Stewart hosted an MTV talk show in 1994 and 1995, after which he became the most mentioned possible replacement in the business. David Letterman's production company wanted to create a show for Stewart to follow The Late, Late Show With Tom Snyder. Then Stewart was supposed to replace Snyder, for whom he often guest-hosted (Kilborn got the spot). He also appeared on HBO's fictional talk show The Larry Sanders Show as himself -- a comedian rumored to replace the host. The role was so successful there was talk of the HBO show continuing with Stewart replacing Garry Shandling as the show's fictional host.Meantime, Stewart wrote a book of humor essays (Naked Pictures of Famous People) and worked on two movies that open within the month (Playing by Heart and The Faculty). He took time Wednesday from doing not much of anything to talk about The Daily Show.

Q: How will the show change?
A: At first the difference will be in whatever atmosphere I bring into it. It's not going to be like, "I really want to do The Daily Show and I'd love to turn it into an abstract musical." I like the format and the chance to satirize the news.

Q: We've had this parade of pretty boys named Greg Kinnear and Craig Kilborn --- any plans to changeyour name to a variation of Greg?
A: We're talking about that, but we may want to ease people into it. I'm like Bobby on The Brady Bunch when he hangs from the chin-up bar to make himself taller.

Q: Anxious to get started?
A: I've spent the last few years getting some things out of my system [the movies and book]. Now I want to get into the rhythm of being able to respond to things. The other night I was in bed when Mary Bono was questioning the Democratic counsel, asking should she tell her children about the president. I wanted to run to the studio and say, "Tell them he was addicted to pain killers and skied into an intern!"

Q: What happened to talk between you and Letterman about doing a show after Tom Snyder, or replacing him?
A: It was like a shotgun marriage. I was on the show one night and David called the next day about joining forces. But the more we got into it, the more I realized there were other things I still wanted to do. There was talk of a sitcom around the same time The Daily Show came up, and I decided this made more sense for me.

Q: Was talk of you hosting The Larry Sanders Show ever serious?
A: Not really. It was something we'd talk about at 2 in the morning and giggle about it.

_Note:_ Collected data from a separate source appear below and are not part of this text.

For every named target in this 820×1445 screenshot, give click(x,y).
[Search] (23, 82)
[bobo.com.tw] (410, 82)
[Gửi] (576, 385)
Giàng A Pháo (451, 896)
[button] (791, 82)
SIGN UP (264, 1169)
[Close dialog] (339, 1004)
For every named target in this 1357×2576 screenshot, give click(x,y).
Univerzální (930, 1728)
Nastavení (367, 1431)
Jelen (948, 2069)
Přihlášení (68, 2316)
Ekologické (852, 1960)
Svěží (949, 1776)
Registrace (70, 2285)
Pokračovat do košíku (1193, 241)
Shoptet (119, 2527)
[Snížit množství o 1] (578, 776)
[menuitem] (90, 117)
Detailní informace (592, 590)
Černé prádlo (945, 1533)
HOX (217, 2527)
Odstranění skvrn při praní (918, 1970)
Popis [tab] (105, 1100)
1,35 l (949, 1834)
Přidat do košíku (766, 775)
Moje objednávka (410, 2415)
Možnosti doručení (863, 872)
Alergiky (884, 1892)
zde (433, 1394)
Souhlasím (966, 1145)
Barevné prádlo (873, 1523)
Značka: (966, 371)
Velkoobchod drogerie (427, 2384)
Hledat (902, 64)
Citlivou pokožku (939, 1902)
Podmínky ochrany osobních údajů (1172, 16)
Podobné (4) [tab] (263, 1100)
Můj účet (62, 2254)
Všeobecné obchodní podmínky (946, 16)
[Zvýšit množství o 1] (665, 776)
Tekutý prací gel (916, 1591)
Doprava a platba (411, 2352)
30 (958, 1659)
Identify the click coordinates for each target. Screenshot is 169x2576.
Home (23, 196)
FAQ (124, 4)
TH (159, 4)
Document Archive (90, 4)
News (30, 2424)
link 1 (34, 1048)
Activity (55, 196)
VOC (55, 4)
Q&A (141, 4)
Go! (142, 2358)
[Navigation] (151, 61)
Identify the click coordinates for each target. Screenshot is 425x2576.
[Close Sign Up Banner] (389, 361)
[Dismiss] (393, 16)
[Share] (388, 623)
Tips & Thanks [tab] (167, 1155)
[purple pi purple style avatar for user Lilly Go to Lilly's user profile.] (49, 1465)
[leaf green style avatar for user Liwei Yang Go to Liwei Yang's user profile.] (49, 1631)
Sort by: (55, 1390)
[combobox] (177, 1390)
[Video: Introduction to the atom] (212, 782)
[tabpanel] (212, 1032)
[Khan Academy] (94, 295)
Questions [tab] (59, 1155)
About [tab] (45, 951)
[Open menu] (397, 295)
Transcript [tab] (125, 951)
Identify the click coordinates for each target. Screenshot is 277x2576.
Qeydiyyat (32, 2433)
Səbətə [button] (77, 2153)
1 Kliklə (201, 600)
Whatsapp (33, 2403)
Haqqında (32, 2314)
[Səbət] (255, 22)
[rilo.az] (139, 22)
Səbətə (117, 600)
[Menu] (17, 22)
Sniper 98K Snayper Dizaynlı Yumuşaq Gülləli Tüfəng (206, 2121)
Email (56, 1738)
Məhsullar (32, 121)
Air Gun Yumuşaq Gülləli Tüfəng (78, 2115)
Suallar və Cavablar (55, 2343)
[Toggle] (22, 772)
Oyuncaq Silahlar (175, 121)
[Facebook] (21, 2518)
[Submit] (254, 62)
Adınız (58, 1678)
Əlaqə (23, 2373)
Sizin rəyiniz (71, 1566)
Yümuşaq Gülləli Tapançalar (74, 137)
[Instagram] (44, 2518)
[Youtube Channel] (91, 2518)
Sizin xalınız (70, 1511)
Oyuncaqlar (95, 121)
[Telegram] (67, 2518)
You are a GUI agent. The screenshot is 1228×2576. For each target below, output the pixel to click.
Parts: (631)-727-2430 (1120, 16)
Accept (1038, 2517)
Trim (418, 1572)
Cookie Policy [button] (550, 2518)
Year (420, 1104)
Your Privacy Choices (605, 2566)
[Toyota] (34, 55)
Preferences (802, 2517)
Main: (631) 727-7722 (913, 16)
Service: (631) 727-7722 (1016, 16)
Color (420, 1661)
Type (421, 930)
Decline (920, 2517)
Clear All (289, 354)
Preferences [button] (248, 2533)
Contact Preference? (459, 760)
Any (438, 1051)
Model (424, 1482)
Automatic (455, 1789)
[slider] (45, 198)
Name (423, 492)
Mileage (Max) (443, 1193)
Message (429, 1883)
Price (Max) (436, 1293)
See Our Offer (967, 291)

Q: Where do you see yourself on the Planet Comedy?
A: Same place I've always seen myself. OK, I may never be Woody Allen, but at least I'm not that other [guy] I saw the other night.

Q: Plans for more movies?
A: The focus right now is getting up to speed on the show and taking two or three months to get my bearings. It's going to be like The Jerk: [the staff] knows [its] rhythm and I'm Steve Martin on the porch, trying to clap and keep up.